**Exercise objective:** Which lines run from the one containing "Click the red up arrow next to 8.62%" to the end of the entries? Copy them exactly, both ends included, and give nothing else.

:: Records provided

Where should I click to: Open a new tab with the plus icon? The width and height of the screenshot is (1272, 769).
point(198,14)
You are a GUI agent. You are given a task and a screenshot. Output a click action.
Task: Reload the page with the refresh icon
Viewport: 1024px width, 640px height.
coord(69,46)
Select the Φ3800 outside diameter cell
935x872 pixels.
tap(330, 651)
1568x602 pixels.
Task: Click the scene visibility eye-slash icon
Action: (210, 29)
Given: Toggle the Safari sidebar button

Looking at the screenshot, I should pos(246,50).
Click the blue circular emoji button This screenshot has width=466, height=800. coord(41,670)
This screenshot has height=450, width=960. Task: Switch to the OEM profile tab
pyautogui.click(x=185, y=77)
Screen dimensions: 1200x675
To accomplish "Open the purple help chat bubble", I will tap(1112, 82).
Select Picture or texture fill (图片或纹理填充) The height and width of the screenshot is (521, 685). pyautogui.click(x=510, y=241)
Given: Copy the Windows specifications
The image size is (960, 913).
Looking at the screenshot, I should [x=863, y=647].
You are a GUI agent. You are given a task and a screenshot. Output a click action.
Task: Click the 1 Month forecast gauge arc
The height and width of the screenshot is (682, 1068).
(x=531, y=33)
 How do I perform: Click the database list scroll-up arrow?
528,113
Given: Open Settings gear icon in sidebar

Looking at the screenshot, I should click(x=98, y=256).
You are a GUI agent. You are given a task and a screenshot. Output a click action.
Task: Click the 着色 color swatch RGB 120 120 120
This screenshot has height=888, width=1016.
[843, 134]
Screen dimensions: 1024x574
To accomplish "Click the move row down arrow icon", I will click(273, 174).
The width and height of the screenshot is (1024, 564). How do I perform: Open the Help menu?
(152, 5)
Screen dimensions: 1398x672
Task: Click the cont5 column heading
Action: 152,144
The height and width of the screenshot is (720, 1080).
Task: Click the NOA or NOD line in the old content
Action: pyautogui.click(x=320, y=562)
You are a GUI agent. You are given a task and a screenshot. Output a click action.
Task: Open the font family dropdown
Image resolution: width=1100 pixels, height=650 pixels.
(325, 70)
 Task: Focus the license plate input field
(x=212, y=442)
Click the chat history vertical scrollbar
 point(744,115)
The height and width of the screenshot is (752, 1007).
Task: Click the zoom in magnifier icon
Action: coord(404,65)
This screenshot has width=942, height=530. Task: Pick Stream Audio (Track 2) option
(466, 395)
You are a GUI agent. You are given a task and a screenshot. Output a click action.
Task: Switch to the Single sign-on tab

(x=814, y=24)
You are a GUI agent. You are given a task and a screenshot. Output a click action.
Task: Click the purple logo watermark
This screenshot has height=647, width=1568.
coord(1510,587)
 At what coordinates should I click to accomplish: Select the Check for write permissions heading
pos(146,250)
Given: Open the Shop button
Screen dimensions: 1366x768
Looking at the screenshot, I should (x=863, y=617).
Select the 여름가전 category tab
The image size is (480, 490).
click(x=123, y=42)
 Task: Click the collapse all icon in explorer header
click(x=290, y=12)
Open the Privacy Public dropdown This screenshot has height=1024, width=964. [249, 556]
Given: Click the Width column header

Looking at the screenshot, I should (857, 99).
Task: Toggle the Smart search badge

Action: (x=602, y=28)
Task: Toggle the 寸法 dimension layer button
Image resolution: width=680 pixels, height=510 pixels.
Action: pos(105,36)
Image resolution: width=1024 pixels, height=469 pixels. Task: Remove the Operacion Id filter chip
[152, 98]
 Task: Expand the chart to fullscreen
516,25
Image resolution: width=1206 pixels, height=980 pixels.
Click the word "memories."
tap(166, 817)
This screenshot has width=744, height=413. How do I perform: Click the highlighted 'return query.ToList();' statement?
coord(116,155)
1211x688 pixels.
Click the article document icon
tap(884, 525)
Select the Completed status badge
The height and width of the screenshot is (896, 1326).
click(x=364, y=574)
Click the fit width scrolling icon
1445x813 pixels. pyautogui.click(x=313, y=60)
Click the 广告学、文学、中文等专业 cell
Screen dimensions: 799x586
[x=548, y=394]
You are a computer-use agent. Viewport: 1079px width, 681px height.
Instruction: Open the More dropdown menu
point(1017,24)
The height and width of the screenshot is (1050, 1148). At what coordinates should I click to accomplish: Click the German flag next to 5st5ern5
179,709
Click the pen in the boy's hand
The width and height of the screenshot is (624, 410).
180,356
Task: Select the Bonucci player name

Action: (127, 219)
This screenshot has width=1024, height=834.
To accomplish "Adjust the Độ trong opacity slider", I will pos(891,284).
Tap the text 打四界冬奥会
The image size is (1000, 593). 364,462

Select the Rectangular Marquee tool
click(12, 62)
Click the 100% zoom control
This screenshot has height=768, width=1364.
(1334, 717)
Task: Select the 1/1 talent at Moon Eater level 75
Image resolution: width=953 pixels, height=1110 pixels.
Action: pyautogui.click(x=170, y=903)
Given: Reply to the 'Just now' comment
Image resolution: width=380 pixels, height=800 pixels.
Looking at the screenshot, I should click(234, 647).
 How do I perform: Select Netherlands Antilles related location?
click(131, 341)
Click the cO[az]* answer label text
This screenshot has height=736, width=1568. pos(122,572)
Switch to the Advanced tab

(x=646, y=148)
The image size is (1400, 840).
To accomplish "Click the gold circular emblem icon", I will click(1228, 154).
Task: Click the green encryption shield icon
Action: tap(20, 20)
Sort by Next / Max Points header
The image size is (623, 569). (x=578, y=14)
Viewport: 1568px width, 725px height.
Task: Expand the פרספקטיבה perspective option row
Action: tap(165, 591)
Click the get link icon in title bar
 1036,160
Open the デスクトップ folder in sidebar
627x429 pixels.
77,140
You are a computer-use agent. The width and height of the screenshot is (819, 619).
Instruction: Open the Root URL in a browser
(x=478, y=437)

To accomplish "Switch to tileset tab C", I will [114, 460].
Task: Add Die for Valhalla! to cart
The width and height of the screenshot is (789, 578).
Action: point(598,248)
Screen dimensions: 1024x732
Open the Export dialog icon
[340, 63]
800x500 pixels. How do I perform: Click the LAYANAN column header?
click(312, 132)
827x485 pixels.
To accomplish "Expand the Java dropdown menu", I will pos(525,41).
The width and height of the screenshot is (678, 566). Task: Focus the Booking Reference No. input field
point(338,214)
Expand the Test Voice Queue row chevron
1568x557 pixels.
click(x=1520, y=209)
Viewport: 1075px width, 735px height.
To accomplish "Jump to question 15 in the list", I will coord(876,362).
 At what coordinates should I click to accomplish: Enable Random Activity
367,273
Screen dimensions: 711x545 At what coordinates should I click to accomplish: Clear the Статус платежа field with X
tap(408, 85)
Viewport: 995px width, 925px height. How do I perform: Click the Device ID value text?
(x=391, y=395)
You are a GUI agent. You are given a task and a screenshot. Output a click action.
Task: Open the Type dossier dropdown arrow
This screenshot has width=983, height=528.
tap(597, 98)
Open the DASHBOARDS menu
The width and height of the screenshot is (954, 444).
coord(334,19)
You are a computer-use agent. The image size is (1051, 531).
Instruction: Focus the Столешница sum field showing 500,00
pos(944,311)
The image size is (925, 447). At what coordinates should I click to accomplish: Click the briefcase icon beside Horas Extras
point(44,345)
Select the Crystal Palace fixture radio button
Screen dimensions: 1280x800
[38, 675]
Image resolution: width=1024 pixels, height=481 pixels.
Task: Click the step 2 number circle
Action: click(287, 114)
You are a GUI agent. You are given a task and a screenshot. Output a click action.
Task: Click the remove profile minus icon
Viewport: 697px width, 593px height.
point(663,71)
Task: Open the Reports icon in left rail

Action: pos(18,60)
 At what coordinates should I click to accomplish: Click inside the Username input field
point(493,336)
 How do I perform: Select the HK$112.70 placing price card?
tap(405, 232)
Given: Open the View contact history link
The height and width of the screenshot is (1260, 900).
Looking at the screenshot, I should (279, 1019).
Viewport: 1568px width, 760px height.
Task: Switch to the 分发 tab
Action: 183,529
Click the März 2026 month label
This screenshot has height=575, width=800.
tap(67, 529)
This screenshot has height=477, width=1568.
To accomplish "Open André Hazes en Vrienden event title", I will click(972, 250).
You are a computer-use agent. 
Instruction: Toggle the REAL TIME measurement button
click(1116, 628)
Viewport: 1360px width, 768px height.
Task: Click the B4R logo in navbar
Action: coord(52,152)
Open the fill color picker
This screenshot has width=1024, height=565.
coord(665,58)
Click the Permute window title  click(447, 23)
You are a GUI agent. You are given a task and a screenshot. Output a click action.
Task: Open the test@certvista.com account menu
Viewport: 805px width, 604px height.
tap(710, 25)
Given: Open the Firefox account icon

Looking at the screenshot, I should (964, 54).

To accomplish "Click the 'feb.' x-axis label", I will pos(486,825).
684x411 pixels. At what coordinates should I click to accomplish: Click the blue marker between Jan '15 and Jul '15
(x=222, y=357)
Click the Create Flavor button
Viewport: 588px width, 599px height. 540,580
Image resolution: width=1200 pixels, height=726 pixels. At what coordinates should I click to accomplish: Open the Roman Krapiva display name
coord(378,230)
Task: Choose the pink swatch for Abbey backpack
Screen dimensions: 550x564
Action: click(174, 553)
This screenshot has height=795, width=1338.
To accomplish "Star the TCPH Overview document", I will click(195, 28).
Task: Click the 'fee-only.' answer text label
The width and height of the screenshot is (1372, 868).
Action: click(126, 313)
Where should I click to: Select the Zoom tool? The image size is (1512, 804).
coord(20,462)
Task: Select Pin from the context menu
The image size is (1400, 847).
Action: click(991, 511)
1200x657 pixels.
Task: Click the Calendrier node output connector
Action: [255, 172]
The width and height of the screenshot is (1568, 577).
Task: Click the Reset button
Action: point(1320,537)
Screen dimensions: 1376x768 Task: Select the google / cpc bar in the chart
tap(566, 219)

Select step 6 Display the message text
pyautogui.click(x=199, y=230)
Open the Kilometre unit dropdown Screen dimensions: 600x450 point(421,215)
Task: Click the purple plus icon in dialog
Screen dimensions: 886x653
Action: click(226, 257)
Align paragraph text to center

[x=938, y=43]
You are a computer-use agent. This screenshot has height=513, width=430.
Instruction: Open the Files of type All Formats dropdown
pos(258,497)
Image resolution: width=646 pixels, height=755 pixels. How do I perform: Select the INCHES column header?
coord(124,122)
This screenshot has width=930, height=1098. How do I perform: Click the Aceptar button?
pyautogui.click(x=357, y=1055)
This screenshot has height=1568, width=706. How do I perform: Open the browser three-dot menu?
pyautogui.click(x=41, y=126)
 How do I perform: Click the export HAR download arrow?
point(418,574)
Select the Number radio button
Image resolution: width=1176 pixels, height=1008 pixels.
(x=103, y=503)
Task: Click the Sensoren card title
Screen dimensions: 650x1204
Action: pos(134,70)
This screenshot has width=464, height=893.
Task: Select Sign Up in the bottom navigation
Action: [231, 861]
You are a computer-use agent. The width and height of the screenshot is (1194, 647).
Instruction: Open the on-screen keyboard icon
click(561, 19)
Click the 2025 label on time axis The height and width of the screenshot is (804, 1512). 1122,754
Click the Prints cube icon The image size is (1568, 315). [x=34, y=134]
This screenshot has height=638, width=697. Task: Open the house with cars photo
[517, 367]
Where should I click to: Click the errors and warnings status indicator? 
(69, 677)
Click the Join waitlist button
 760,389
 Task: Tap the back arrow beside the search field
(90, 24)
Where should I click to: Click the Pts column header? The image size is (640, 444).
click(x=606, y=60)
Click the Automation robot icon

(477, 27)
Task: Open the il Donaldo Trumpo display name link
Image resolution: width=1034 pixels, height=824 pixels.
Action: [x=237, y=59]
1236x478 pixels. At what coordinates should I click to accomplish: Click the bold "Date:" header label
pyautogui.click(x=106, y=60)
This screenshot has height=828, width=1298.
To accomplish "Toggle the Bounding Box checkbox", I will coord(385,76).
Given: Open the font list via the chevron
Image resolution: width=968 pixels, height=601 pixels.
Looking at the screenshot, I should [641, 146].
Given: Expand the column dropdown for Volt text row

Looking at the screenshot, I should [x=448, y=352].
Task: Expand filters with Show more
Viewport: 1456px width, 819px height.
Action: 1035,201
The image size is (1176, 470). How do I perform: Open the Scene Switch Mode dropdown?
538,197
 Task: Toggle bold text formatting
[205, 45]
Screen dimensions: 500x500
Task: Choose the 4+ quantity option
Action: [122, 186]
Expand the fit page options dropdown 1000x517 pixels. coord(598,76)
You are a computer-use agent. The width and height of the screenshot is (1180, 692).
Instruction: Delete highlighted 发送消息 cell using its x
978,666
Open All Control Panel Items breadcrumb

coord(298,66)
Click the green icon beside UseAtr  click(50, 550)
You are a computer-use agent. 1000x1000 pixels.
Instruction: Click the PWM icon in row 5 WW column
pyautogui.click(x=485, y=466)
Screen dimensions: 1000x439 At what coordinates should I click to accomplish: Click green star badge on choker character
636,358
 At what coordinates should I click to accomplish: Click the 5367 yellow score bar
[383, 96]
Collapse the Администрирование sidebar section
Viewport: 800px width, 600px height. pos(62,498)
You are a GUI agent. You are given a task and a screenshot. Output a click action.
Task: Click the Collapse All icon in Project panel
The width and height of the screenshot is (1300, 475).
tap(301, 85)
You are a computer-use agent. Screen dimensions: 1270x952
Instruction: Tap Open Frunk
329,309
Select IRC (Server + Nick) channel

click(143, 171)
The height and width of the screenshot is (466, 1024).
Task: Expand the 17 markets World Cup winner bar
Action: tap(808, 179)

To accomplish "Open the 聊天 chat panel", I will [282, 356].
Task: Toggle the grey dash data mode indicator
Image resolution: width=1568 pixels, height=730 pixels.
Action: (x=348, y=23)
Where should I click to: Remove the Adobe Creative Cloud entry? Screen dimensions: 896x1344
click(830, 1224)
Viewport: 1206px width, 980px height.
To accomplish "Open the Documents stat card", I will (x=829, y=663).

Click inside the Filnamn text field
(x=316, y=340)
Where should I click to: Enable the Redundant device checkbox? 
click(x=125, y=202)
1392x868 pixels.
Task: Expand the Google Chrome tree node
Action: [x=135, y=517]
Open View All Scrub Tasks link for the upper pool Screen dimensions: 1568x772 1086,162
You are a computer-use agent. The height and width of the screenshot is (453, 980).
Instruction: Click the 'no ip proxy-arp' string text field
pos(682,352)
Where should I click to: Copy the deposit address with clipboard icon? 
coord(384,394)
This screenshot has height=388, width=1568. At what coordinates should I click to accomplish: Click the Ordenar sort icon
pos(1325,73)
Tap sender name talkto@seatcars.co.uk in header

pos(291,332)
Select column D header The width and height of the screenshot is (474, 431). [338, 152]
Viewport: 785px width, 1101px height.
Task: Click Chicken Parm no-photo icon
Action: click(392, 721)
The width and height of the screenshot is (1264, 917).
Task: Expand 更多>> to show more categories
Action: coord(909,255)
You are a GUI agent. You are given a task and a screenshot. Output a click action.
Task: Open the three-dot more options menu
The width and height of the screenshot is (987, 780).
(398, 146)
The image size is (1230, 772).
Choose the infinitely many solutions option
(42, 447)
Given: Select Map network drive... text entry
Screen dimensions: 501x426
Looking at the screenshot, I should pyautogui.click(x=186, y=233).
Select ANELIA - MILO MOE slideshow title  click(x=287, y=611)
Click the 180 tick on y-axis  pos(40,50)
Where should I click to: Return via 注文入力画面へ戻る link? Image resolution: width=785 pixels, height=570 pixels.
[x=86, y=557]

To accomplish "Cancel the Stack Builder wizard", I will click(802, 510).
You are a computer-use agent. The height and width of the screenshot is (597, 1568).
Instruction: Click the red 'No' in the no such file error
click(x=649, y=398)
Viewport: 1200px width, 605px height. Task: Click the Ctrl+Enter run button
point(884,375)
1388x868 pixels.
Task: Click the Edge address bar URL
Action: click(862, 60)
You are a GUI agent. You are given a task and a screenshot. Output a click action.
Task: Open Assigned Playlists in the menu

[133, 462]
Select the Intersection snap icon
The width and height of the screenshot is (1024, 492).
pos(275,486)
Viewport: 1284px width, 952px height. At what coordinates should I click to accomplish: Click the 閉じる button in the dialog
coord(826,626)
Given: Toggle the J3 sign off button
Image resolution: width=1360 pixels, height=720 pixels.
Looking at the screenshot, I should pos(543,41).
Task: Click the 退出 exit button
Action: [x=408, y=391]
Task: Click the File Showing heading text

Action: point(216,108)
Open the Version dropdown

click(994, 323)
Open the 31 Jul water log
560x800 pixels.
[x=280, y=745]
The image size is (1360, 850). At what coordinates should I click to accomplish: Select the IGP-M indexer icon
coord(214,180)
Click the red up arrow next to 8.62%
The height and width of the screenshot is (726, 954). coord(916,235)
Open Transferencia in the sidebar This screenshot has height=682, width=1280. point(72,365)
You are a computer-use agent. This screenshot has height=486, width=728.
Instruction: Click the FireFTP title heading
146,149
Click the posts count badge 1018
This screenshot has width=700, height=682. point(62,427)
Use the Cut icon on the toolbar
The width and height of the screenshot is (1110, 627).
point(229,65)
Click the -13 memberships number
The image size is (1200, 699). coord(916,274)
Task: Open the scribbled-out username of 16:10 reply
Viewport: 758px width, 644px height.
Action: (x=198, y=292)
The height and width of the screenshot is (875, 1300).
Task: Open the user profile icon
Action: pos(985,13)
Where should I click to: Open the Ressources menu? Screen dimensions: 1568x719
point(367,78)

::::

**Exercise solution:**
Click the red up arrow next to 8.62%
The height and width of the screenshot is (726, 954). coord(916,235)
Open Transferencia in the sidebar This screenshot has height=682, width=1280. point(72,365)
You are a computer-use agent. This screenshot has height=486, width=728.
Instruction: Click the FireFTP title heading
146,149
Click the posts count badge 1018
This screenshot has width=700, height=682. point(62,427)
Use the Cut icon on the toolbar
The width and height of the screenshot is (1110, 627).
point(229,65)
Click the -13 memberships number
The image size is (1200, 699). coord(916,274)
Task: Open the scribbled-out username of 16:10 reply
Viewport: 758px width, 644px height.
Action: (x=198, y=292)
The height and width of the screenshot is (875, 1300).
Task: Open the user profile icon
Action: pos(985,13)
Where should I click to: Open the Ressources menu? Screen dimensions: 1568x719
point(367,78)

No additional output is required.